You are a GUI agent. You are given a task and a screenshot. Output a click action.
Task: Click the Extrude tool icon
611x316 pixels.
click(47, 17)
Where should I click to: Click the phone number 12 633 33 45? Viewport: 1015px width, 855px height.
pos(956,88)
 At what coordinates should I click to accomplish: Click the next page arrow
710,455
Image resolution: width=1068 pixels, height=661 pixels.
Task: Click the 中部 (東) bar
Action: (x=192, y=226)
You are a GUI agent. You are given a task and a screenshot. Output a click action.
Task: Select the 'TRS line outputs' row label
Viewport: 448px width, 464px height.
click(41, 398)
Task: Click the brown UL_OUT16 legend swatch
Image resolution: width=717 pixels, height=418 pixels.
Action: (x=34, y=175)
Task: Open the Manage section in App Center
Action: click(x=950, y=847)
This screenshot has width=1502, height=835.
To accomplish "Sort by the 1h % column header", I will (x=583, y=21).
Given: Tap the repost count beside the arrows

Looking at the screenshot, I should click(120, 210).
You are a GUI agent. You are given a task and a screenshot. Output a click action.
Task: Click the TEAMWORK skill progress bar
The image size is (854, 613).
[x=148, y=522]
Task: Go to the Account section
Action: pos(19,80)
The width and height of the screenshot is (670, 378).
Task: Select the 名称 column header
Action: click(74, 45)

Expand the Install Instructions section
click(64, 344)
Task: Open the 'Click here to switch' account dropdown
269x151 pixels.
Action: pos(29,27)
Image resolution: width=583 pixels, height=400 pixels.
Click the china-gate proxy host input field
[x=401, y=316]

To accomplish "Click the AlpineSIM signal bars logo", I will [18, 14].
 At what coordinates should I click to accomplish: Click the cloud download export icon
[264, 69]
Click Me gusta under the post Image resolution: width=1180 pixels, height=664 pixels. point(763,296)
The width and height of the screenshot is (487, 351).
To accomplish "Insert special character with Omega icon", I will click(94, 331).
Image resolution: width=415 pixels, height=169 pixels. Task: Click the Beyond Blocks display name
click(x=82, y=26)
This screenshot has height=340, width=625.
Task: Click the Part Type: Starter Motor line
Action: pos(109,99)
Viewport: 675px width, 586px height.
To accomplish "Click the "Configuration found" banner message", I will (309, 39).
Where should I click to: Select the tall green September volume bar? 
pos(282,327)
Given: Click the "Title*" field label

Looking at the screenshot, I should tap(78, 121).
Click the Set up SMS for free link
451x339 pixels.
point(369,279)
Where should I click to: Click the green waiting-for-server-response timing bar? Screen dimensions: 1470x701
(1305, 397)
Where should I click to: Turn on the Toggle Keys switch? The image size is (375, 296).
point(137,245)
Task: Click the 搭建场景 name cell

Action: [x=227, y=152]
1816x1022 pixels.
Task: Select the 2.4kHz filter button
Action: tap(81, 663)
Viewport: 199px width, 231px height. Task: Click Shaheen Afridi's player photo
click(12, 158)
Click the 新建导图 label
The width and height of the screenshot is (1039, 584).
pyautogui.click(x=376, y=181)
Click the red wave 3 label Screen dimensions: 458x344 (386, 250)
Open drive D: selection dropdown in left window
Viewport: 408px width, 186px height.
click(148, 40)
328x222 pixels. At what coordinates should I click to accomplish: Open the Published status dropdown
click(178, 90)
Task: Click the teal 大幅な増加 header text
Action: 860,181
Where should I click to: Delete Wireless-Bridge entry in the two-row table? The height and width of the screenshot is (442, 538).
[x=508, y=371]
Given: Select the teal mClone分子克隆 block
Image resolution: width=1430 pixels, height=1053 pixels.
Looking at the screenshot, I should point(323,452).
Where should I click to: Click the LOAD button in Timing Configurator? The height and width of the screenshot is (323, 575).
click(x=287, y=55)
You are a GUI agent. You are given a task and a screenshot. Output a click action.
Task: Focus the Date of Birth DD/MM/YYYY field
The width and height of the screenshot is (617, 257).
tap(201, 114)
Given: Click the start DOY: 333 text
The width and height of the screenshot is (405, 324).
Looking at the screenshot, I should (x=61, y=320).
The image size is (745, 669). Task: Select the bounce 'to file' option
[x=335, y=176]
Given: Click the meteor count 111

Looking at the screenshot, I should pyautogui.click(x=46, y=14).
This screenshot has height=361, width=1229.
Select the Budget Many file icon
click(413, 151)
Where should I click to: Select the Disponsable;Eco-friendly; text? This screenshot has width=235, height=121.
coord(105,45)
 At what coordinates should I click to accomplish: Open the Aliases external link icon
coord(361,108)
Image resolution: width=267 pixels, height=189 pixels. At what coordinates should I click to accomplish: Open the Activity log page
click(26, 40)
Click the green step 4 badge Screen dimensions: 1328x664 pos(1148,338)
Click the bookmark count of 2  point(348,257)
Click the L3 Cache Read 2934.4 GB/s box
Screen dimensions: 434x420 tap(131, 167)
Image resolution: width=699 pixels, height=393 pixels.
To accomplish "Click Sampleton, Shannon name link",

•••

§ To do
Return all of the rows above word for word, without changing anything.

§ Solution for this problem
You are a GUI agent. You are given a task and a screenshot. Output a click action.
Task: Click the Extrude tool icon
611x316 pixels.
click(47, 17)
Where should I click to: Click the phone number 12 633 33 45? Viewport: 1015px width, 855px height.
pos(956,88)
 At what coordinates should I click to accomplish: Click the next page arrow
710,455
Image resolution: width=1068 pixels, height=661 pixels.
Task: Click the 中部 (東) bar
Action: (x=192, y=226)
You are a GUI agent. You are given a task and a screenshot. Output a click action.
Task: Select the 'TRS line outputs' row label
Viewport: 448px width, 464px height.
click(41, 398)
Task: Click the brown UL_OUT16 legend swatch
Image resolution: width=717 pixels, height=418 pixels.
Action: (x=34, y=175)
Task: Open the Manage section in App Center
Action: click(x=950, y=847)
This screenshot has width=1502, height=835.
To accomplish "Sort by the 1h % column header", I will (x=583, y=21).
Given: Tap the repost count beside the arrows

Looking at the screenshot, I should click(120, 210).
You are a GUI agent. You are given a task and a screenshot. Output a click action.
Task: Click the TEAMWORK skill progress bar
The image size is (854, 613).
[x=148, y=522]
Task: Go to the Account section
Action: pos(19,80)
The width and height of the screenshot is (670, 378).
Task: Select the 名称 column header
Action: click(74, 45)

Expand the Install Instructions section
click(64, 344)
Task: Open the 'Click here to switch' account dropdown
269x151 pixels.
Action: pos(29,27)
Image resolution: width=583 pixels, height=400 pixels.
Click the china-gate proxy host input field
[x=401, y=316]

To accomplish "Click the AlpineSIM signal bars logo", I will [18, 14].
 At what coordinates should I click to accomplish: Click the cloud download export icon
[264, 69]
Click Me gusta under the post Image resolution: width=1180 pixels, height=664 pixels. point(763,296)
The width and height of the screenshot is (487, 351).
To accomplish "Insert special character with Omega icon", I will click(94, 331).
Image resolution: width=415 pixels, height=169 pixels. Task: Click the Beyond Blocks display name
click(x=82, y=26)
This screenshot has height=340, width=625.
Task: Click the Part Type: Starter Motor line
Action: pos(109,99)
Viewport: 675px width, 586px height.
To accomplish "Click the "Configuration found" banner message", I will (309, 39).
Where should I click to: Select the tall green September volume bar? 
pos(282,327)
Given: Click the "Title*" field label

Looking at the screenshot, I should tap(78, 121).
Click the Set up SMS for free link
451x339 pixels.
point(369,279)
Where should I click to: Click the green waiting-for-server-response timing bar? Screen dimensions: 1470x701
(1305, 397)
Where should I click to: Turn on the Toggle Keys switch? The image size is (375, 296).
point(137,245)
Task: Click the 搭建场景 name cell

Action: [x=227, y=152]
1816x1022 pixels.
Task: Select the 2.4kHz filter button
Action: tap(81, 663)
Viewport: 199px width, 231px height. Task: Click Shaheen Afridi's player photo
click(12, 158)
Click the 新建导图 label
The width and height of the screenshot is (1039, 584).
pyautogui.click(x=376, y=181)
Click the red wave 3 label Screen dimensions: 458x344 (386, 250)
Open drive D: selection dropdown in left window
Viewport: 408px width, 186px height.
click(148, 40)
328x222 pixels. At what coordinates should I click to accomplish: Open the Published status dropdown
click(178, 90)
Task: Click the teal 大幅な増加 header text
Action: 860,181
Where should I click to: Delete Wireless-Bridge entry in the two-row table? The height and width of the screenshot is (442, 538).
[x=508, y=371]
Given: Select the teal mClone分子克隆 block
Image resolution: width=1430 pixels, height=1053 pixels.
Looking at the screenshot, I should point(323,452).
Where should I click to: Click the LOAD button in Timing Configurator? The height and width of the screenshot is (323, 575).
click(x=287, y=55)
You are a GUI agent. You are given a task and a screenshot. Output a click action.
Task: Focus the Date of Birth DD/MM/YYYY field
The width and height of the screenshot is (617, 257).
tap(201, 114)
Given: Click the start DOY: 333 text
The width and height of the screenshot is (405, 324).
Looking at the screenshot, I should (x=61, y=320).
The image size is (745, 669). Task: Select the bounce 'to file' option
[x=335, y=176]
Given: Click the meteor count 111

Looking at the screenshot, I should pyautogui.click(x=46, y=14).
This screenshot has height=361, width=1229.
Select the Budget Many file icon
click(413, 151)
Where should I click to: Select the Disponsable;Eco-friendly; text? This screenshot has width=235, height=121.
coord(105,45)
 At what coordinates should I click to accomplish: Open the Aliases external link icon
coord(361,108)
Image resolution: width=267 pixels, height=189 pixels. At what coordinates should I click to accomplish: Open the Activity log page
click(26, 40)
Click the green step 4 badge Screen dimensions: 1328x664 pos(1148,338)
Click the bookmark count of 2  point(348,257)
Click the L3 Cache Read 2934.4 GB/s box
Screen dimensions: 434x420 tap(131, 167)
Image resolution: width=699 pixels, height=393 pixels.
To accomplish "Click Sampleton, Shannon name link",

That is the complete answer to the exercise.